- [Things to do]:
**a.** Decide whether each statement below agrees with the embeddings passage. Answer yes or no for each, and quote the exact words from the passage that settle it.
(i) Word2Vec, GloVe, and FastText are supervised learning techniques.
(ii) A one-hot vector has as many dimensions as there are words in the vocabulary.
(iii) One-hot encoding represents each word as a dense vector.
**b.** From the embeddings passage, list every technique it names for learning word embeddings.
**c.** Go on writing the embeddings passage from the point where it stops.

- [Passage to read]:
++++++++
# Embeddings

## Embeddings in Natural Language Processing (NLP)

In the context of natural language processing (NLP), "embeddings" refer to dense vector representations of words (or sometimes phrases and sentences) in a continuous vector space. These vector representations are learned through unsupervised machine learning techniques like Word2Vec, GloVe, or FastText, where words with similar meanings or appearing in similar contexts are mapped to vectors that are close together in the vector space.

![Embeddings](https://miro.medium.com/max/600/1*UCKRYEj85S3eH1uv1vFfCw.gif)

## Limitations of Traditional Word Representations

### One-Hot Encoding
Traditionally, words have been represented using one-hot encoding, where each word is represented as a sparse binary vector. In this representation, there is a 1 in the position corresponding to the word's index in the vocabulary and 0s everywhere else. However, one-hot encoded vectors have several limitations:

![One hot encoding](https://miro.medium.com/v2/resize:fit:1400/1*ggtP4a5YaRx6l09KQaYOnw.png)

- **High Dimensionality:** One-hot encoded vectors are very high-dimensional, with the dimensionality equal to the size of the vocabulary. This leads to increased computational complexity and storage requirements.
++++++++
- [Source data]:
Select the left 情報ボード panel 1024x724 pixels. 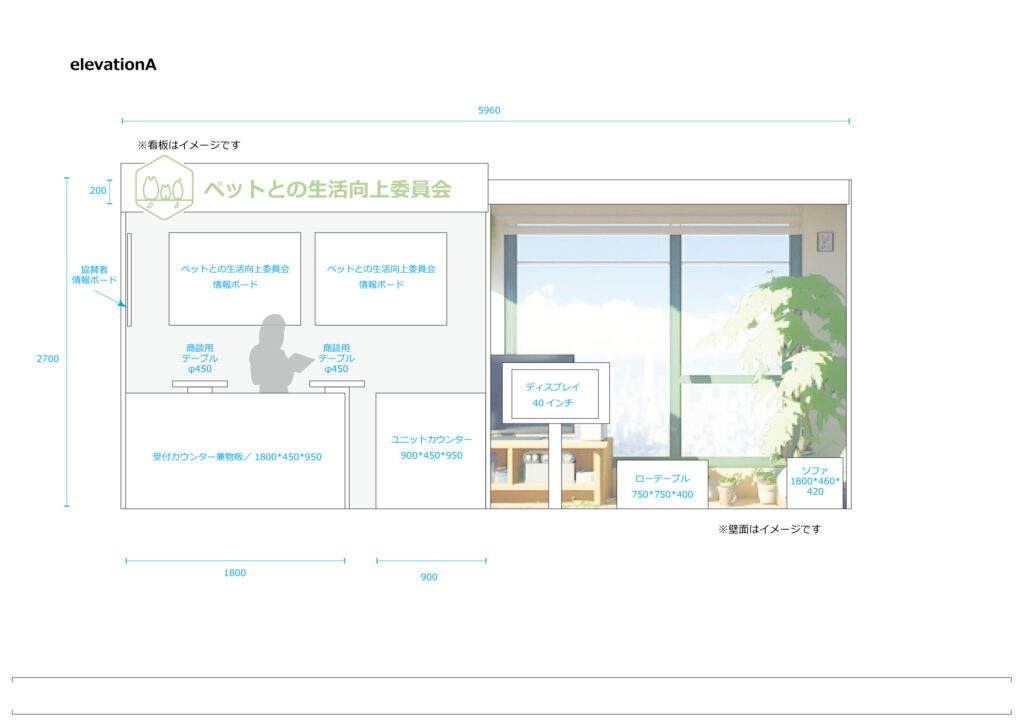[x=234, y=278]
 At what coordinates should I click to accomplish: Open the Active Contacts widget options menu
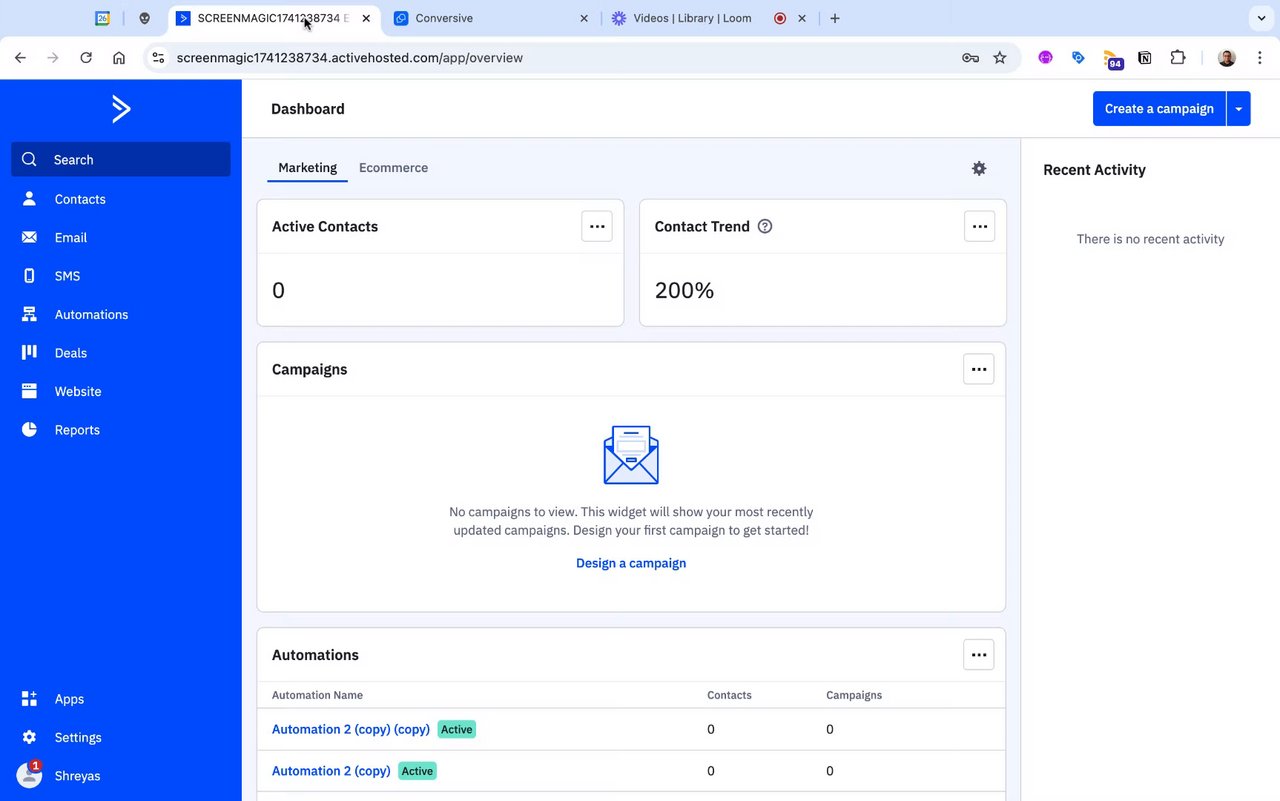tap(597, 227)
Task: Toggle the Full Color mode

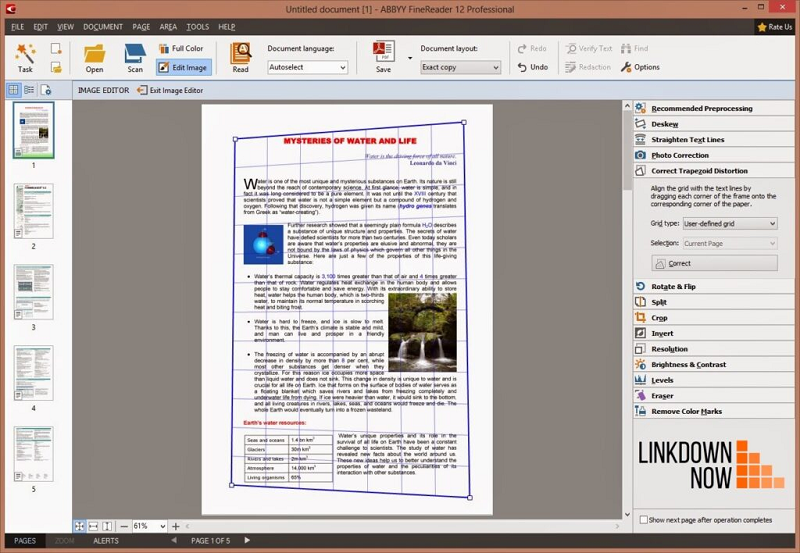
++++++++
- [Expected answers]:
**a.**
(i) No: "learned through unsupervised machine learning techniques like Word2Vec, GloVe, or FastText"
(ii) Yes: "with the dimensionality equal to the size of the vocabulary"
(iii) No: "each word is represented as a sparse binary vector"

**b.** Word2Vec, GloVe, FastText

**c.**
- **Lack of Semantic Information:** One-hot vectors do not capture any semantic relationships between words. Each word is treated as an isolated entity with no notion of similarity or relatedness to other words.

## Advantages of Word Embeddings

Embeddings address the limitations of one-hot encoding and offer several advantages in NLP:

### 1. Low-Dimensional Dense Representations
Word embeddings are low-dimensional dense vectors, typically ranging from 50 to 300 dimensions. This makes them computationally efficient and memory-friendly compared to one-hot vectors.

### 2. Semantic Relationships
Embeddings capture semantic relationships between words. Words with similar meanings or appearing in similar contexts will have similar vector representations, enabling models to understand the meaning and context of words.

### 3. Generalization
Word embeddings allow NLP models to generalize better across different tasks and datasets. Pre-trained word embeddings can be used as features for various downstream tasks, even if the training data for the downstream task is limited.

### 4. Out-of-Vocabulary (OOV) Words
Word embeddings provide representations for words not seen during training (OOV words) by generalizing from the context of other words.

### 5. Efficiency
Once trained, word embeddings can be efficiently stored and reused, which is especially important for large-scale NLP applications.

### 6. Capturing Analogies
Word embeddings can capture analogical relationships like "king" - "man" + "woman" ≈ "queen," allowing models to perform analogy-based reasoning.

In summary, embeddings are a powerful tool in NLP, offering a more efficient, semantically rich, and generalizable way to represent words compared to traditional methods like one-hot encoding.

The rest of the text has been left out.